Angst.

Ich bin 57. Ich habe viel erreicht, habe drei Zusatzqualifikationen, habe mich lebenslang fortgebildet. Der letzte große Schub war die Corona-Pandemie: Ich lernte filmen, schneiden, zoomen, podcasten und vieles, vieles mehr. Jetzt ist Schluss. Ich habe fertig.

Es hat auch etwas mit Vergeblichkeit zu tun. Wir haben so viel gearbeitet. Ich und die KollegInnen, wir sprudelten vor Ideen, wir haben unsere geistigen und körperlichen Fähigkeiten geschröpft. Aber es hat nichts genutzt. Die Mitgliederzahlen sinken weiter, die Relevanz von Kirche ist schon kaum mehr als brüchig zu bezeichnen. Und zuletzt die Pandemie: Da gab es noch mal einen neuen Schwung und neue Erkenntnisse. Es gab neue Kraft, weil auf einmal wieder Zeit für kreative Prozesse war. Aber das alles verschwindet im Nichts. Das Hamsterrad hat wieder Fahrt aufgenommen, und all der Unsinn, den wir tun müssen in der verfassten Kirche, nimmt uns wieder gefangen: Sitzungen, Gremien, Vorschriften, Anträge, Paragrafen. Ich mag das alles nicht mehr sehen.

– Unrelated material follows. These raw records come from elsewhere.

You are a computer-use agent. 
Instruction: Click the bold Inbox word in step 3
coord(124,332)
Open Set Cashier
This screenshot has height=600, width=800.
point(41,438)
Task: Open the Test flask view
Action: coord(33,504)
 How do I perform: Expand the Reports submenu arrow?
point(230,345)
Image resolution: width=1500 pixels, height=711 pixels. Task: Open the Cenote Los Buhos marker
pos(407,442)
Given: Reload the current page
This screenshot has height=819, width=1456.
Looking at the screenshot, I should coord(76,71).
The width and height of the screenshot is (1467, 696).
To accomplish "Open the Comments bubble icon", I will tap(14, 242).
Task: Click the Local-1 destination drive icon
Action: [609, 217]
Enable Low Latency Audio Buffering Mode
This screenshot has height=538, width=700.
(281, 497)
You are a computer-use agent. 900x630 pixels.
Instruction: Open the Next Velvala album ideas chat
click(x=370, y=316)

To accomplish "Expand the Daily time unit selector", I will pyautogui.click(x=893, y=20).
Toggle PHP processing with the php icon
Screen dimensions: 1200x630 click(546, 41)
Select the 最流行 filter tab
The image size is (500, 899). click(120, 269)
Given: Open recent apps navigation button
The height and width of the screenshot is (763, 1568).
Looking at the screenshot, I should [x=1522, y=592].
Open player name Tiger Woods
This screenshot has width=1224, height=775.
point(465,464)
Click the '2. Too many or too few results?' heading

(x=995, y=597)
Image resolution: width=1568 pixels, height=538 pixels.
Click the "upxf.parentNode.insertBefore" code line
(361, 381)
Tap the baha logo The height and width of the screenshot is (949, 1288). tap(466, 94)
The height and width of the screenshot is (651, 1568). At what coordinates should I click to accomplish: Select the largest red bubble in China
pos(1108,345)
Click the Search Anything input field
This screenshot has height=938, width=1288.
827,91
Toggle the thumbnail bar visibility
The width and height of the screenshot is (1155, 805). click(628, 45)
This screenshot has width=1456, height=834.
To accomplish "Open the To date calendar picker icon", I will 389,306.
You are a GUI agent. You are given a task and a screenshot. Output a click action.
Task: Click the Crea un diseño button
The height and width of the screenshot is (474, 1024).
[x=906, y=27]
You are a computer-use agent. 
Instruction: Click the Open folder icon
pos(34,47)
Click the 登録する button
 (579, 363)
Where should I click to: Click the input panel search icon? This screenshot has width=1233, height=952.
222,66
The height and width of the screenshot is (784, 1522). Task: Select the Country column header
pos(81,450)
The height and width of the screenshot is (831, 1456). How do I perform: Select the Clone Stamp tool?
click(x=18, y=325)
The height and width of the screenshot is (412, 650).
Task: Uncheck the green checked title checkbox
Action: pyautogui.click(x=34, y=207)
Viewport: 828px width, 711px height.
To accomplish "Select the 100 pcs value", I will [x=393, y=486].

Ich habe Angst. Ich werde alt, ich kann nicht mehr so hoffen, glauben und agieren wie mit 30. Die Kirche schrumpft, und ich muss mich noch einmal neu orientieren und zurückkehren in die Gemeinde mit ihren hohen Anforderungen. Ich habe Angst, dass ich das nicht mehr schaffe. Zudem werden wir weniger. Die Pensionierungswelle rollt an. Ich muss noch zehn Jahre arbeiten. Ich habe Angst zu sterben, bevor ich meine Rente antreten darf.

Es geht nicht mir allein so, aber niemand spricht darüber. Stattdessen brechen Grabenkämpfe auf. Jeder versucht, seine Pfründe zu sichern und die Früchte seiner Arbeit ins Trockene zu bringen. Zuletzt hörte ich von Tricksereien, um der bevorstehenden Reform auszuweichen – ohne Rücksicht auf andere. Das waren kluge und liebe Menschen, die mir ihre Pläne erklärten. Ich versteh das: Sie haben Angst, genau wie ich.

Seitdem ist meine Angst zu Panik geworden. Wenn jeder für sich allein kämpft, werden wir zugrunde gehen. Dann schaffen wir das nicht. Dann schaffe ich das nicht. Wir brauchen jetzt solidarische Modelle für die Regionen, anders schaffen sie das nicht. Wir brauchen eine Kirchenleitung, die uns die Arbeit an der Basis erleichtert, statt sie uns zu erschweren, sonst schaffen wir das nicht mehr. Wir brauchen Gemeinden, die bereit sind, sich neu zu orientieren und auch einmal über den Zaun zu blicken – wir können nicht so weitermachen wie bisher. Wir brauchen viel mehr Liebe und Fürsorge als jetzt. Wir brauchen uns nötiger als je zuvor. Und ihr müsst endlich mal aufhören, an „Gottes Bodenpersonal“ herumzukritteln. Ihr müsst aufhören, der PastorInnenschaft die Schuld an der Misere der Kirche zu geben. Wir können das nicht mehr aushalten. Ich kann das nicht mehr aushalten.

Wir brauchen neue Ideen. Ich hab noch neue Ideen. Ich lebe noch. Ich will noch. Aber ich will nicht von Termin zu Termin hetzen, will nicht mehr Angebote machen, die keiner will und mir zudem die Füße wundlaufen, damit doch jemand kommt, obwohl keiner will. Ich will mich nicht in Gremien verkämpfen. Ich will das Evangelium verkündigen, die Botschaft von Jesus, die froh und frei macht. Ich würde gerne noch weiter an einer jubelnden Kirche bauen. Aber nicht mehr allein, sondern mit anderen gemeinsam, mit Kolleginnen und Kollegen und mit Gemeinden, die ihren Namen verdienen.